= WORK INSTRUCTIONS =
Repeat each record below exactly, dropping the pictures.

= RECORDED INFORMATION =
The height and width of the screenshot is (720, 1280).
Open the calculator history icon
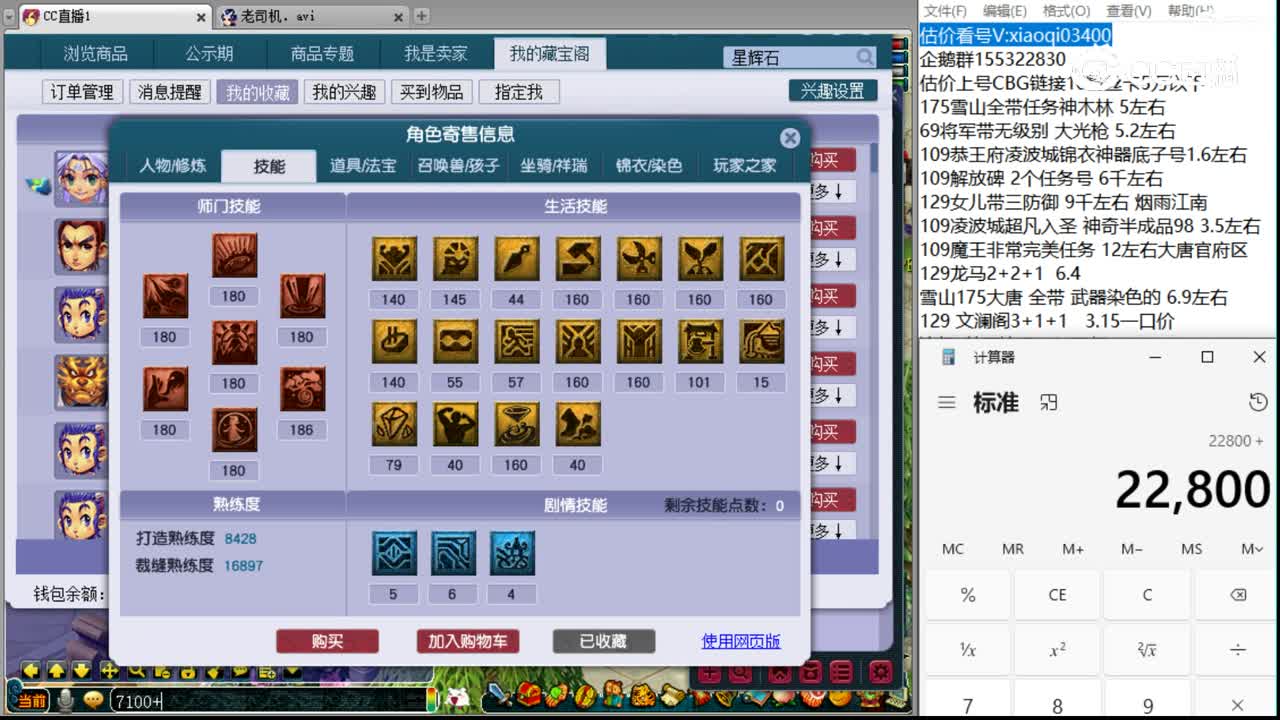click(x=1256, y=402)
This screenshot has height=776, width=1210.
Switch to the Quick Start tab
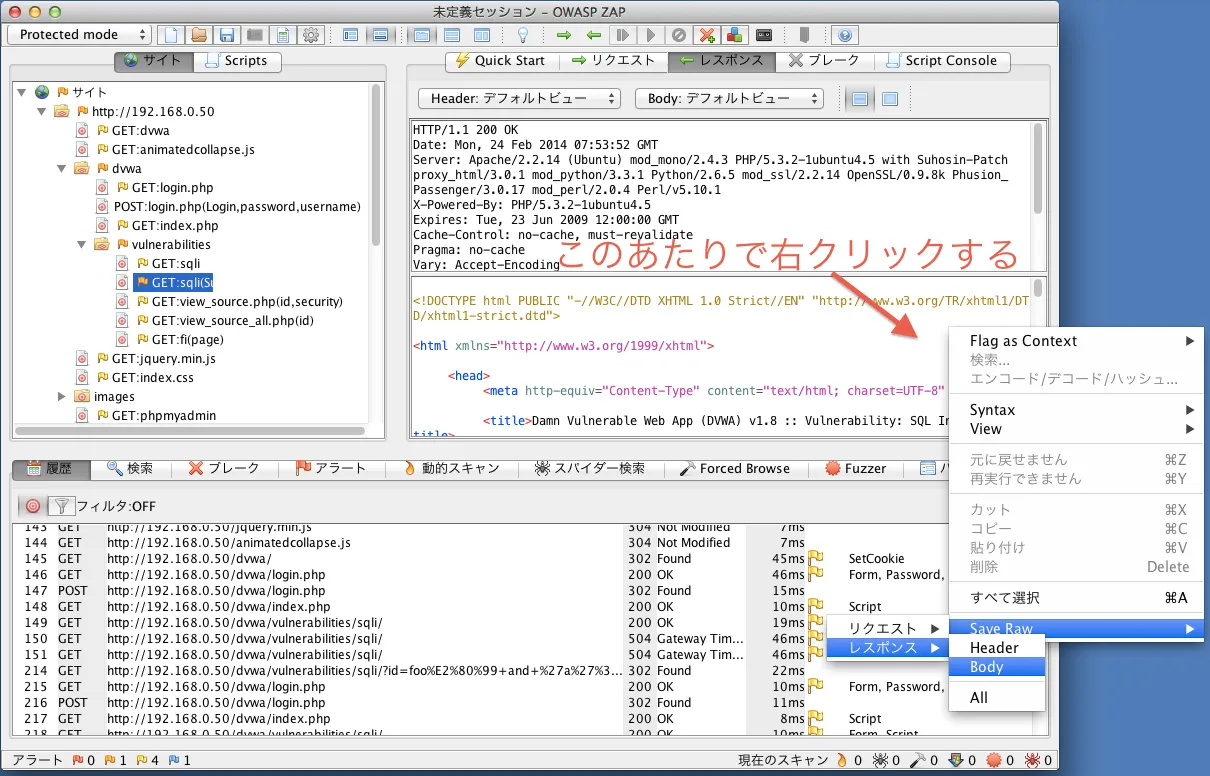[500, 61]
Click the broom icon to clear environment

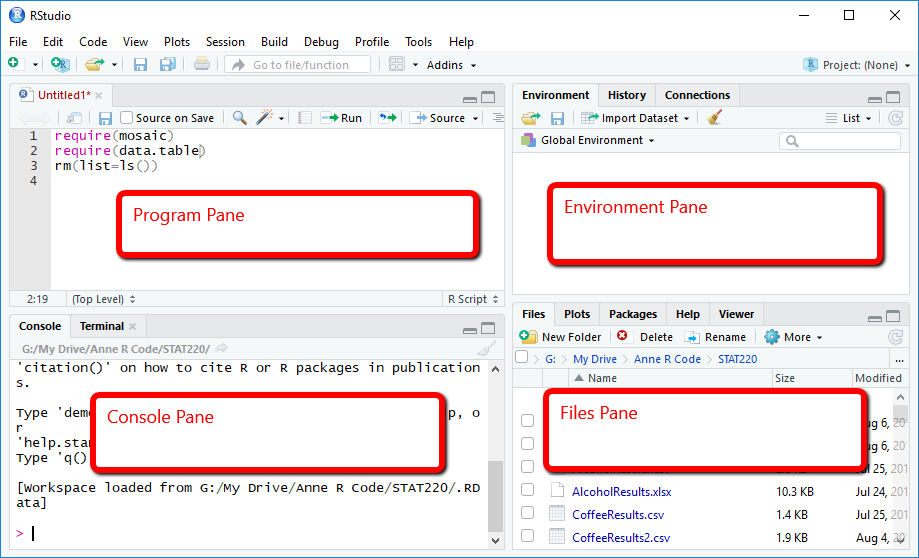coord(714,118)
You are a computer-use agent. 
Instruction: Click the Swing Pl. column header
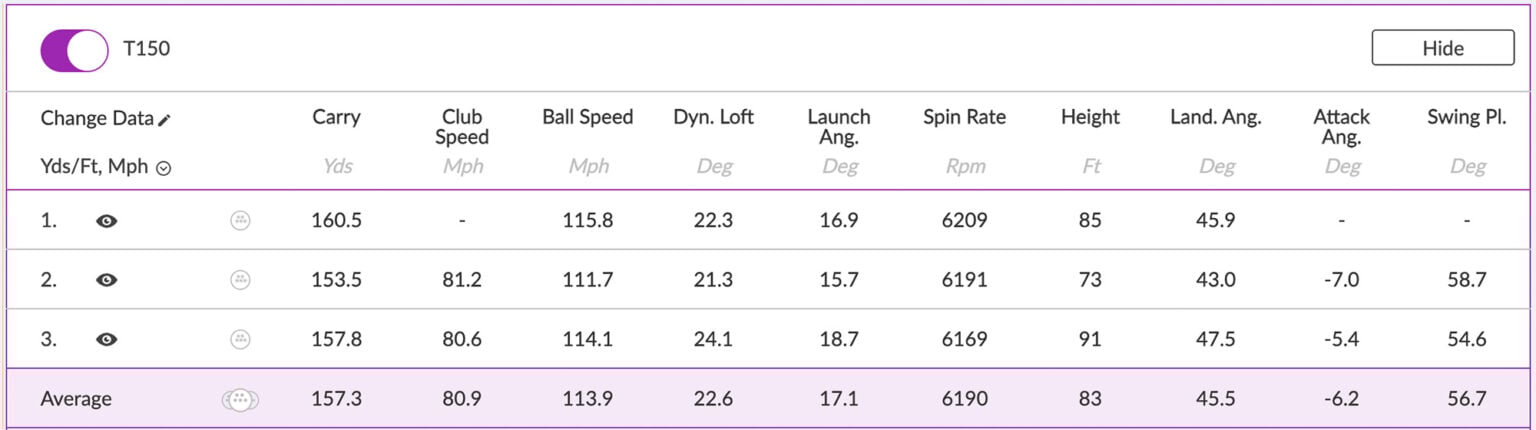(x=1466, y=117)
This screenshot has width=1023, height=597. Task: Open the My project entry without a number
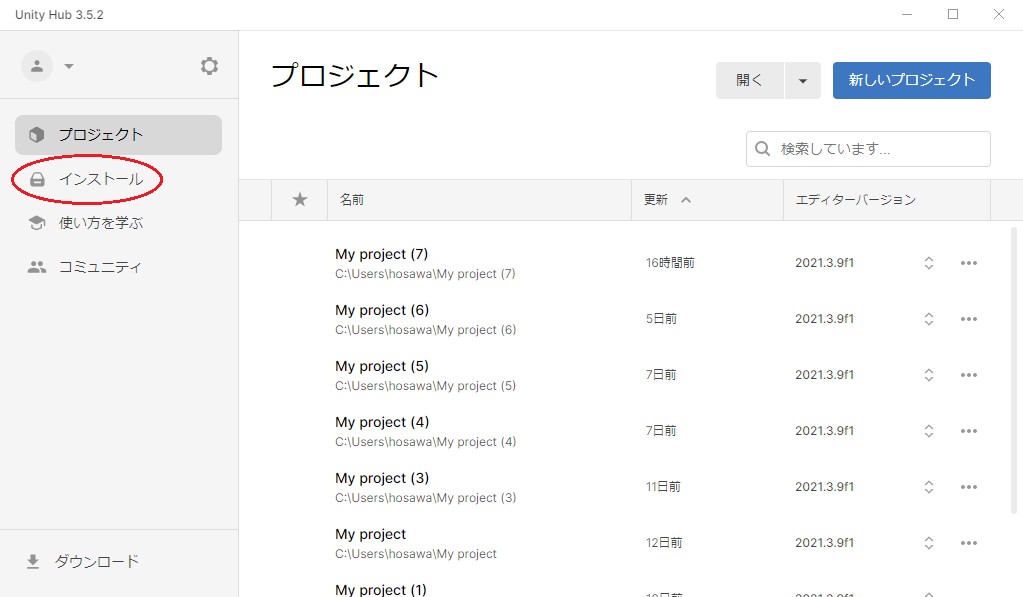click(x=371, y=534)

= ANSWER BELOW =
The height and width of the screenshot is (720, 1280).
Open the calculator history icon
click(x=1256, y=402)
This screenshot has height=776, width=1210.
Switch to the Quick Start tab
[500, 61]
Click the broom icon to clear environment

coord(714,118)
You are a computer-use agent. 
Instruction: Click the Swing Pl. column header
(x=1466, y=117)
This screenshot has width=1023, height=597. Task: Open the My project entry without a number
click(x=371, y=534)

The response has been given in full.